WINTER 2014 | Working with your hands: it takes skill, intelligence, patience, and a pride in what you’re doing. But in North America today, some of our policies and structures assume that getting your hands dirty is second-class work.
For the past several months, Cardus’s Work and Economics program director, Brian Dijkema, has been working on the Building Meaning Project to reframe our understanding of the trades and make the connection between the dignity of working with one’s hands, good jobs, and a healthy economy. Through research, the Building Meaning Project has produced a list of recommendations for the government, industry stakeholders, educational institutions, and scholars.
This discussion began with a series of interviews with industry stakeholders across the country on whether or not the trades were suffering from a “social bias” against them, and whether this was negatively affecting the ability of the industry to meet its labour needs. The results of these interviews and subsequent research formed the basis of a discussion paper that helped direct three regional policy round tables held across Canada. These policy round tables featured a wide range of industry voices, including labour unions, contractors, employer associations, construction associations, resource companies, and other major construction purchasers, educators, aboriginal communities, and provincial government officials.

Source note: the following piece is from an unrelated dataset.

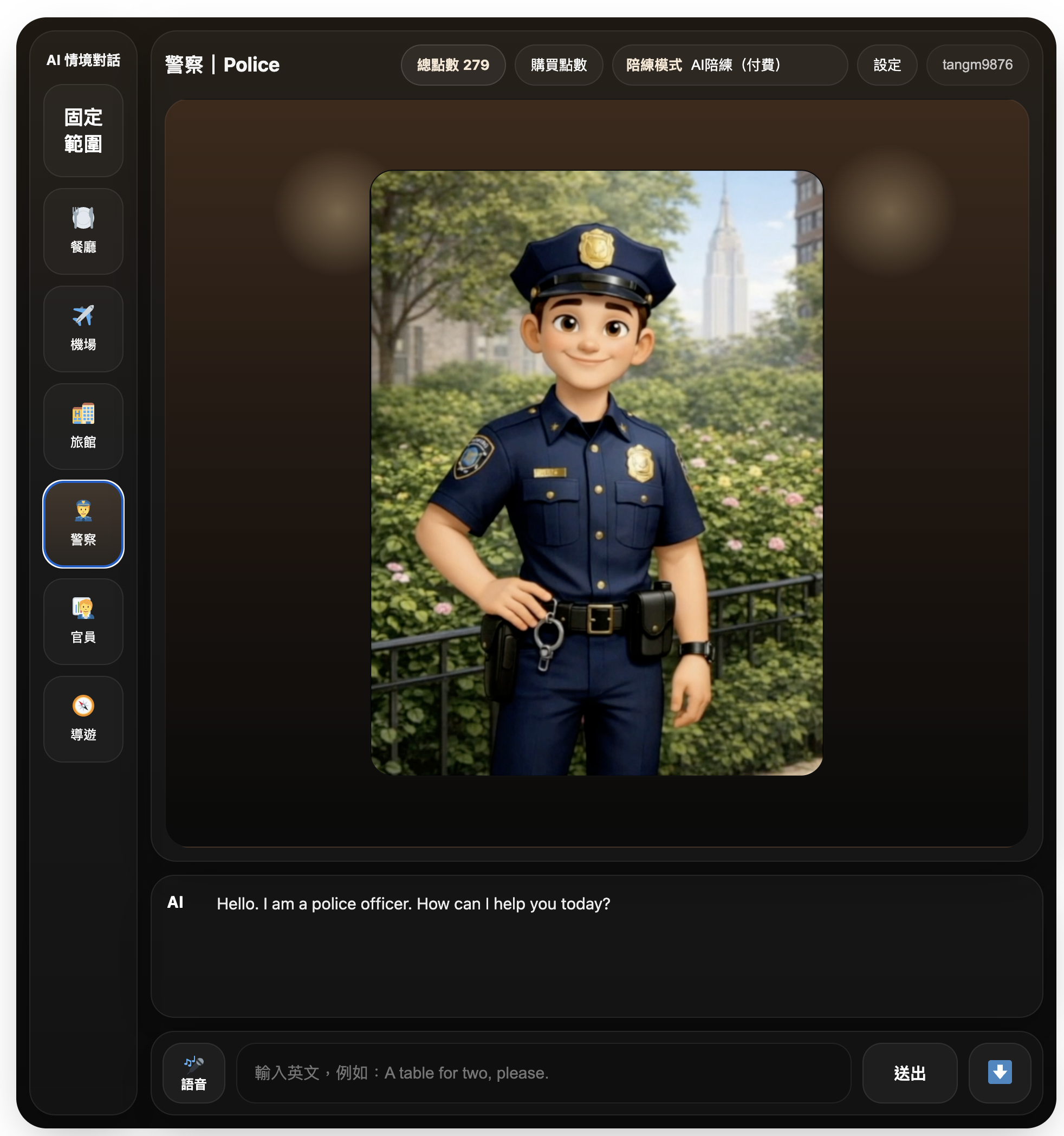
Task: Focus the English text input field
Action: (543, 1073)
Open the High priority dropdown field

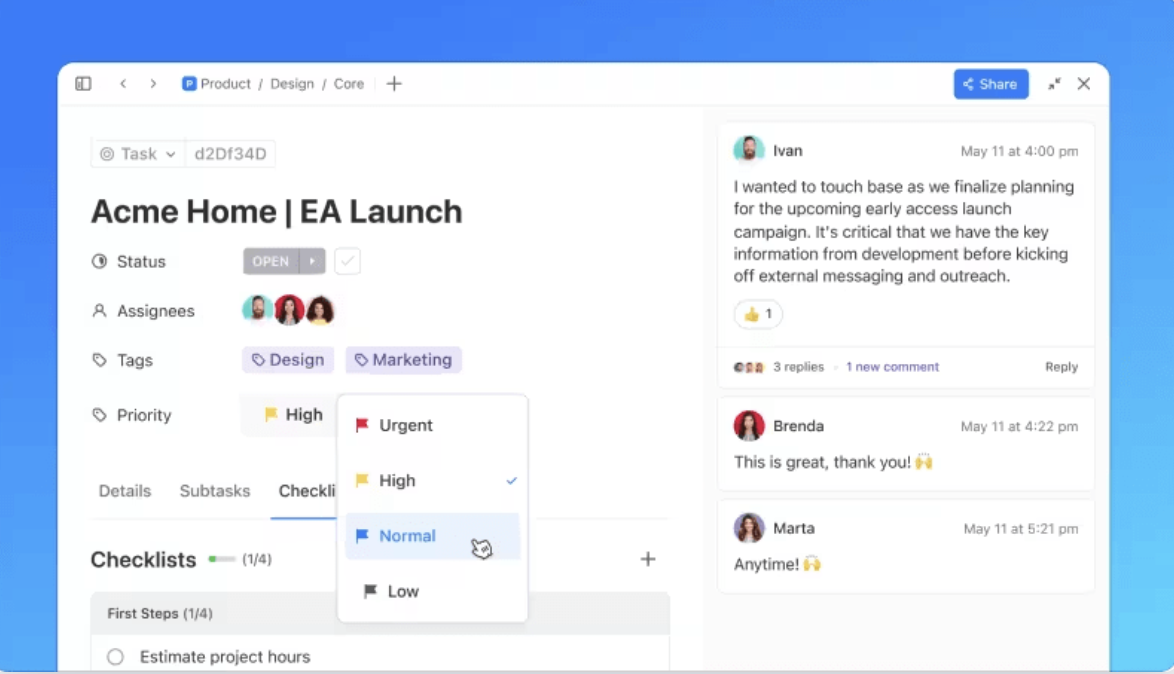click(x=293, y=415)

At the project’s national round table in Ottawa November 20, Canada’s Minister of Employment and Social Development, the Honourable Jason Kenney, spoke of John Paul II and his encyclical Laborem Exercens (1981):
He was alluding to the ancient Hebrew notion of work found in the very first lines of Genesis: “Be fruitful and multiply, and fill the earth and subdue it.” This idea of being fruitful is at the heart of what we are as human persons, and this is reflected in every great religious tradition. John Paul II went on to say that “… there is no doubt that human work has an ethical value of its own, which clearly and directly remain linked to the fact that the one who carries it out is a person, a conscious and free subject, that is to say a subject that decides about himself.”
And so, what he tells us—based on a reflection on this ancient tradition—is, he reminds us that workers are not cogs in a process, they are not merely personification of some kind of human capital, they are not merely a commodity, that they are, more importantly, a free, independent subject that decides about himself or herself, that is a person that carries to work an inviable dignity that is deep and developed, and flourishes in work.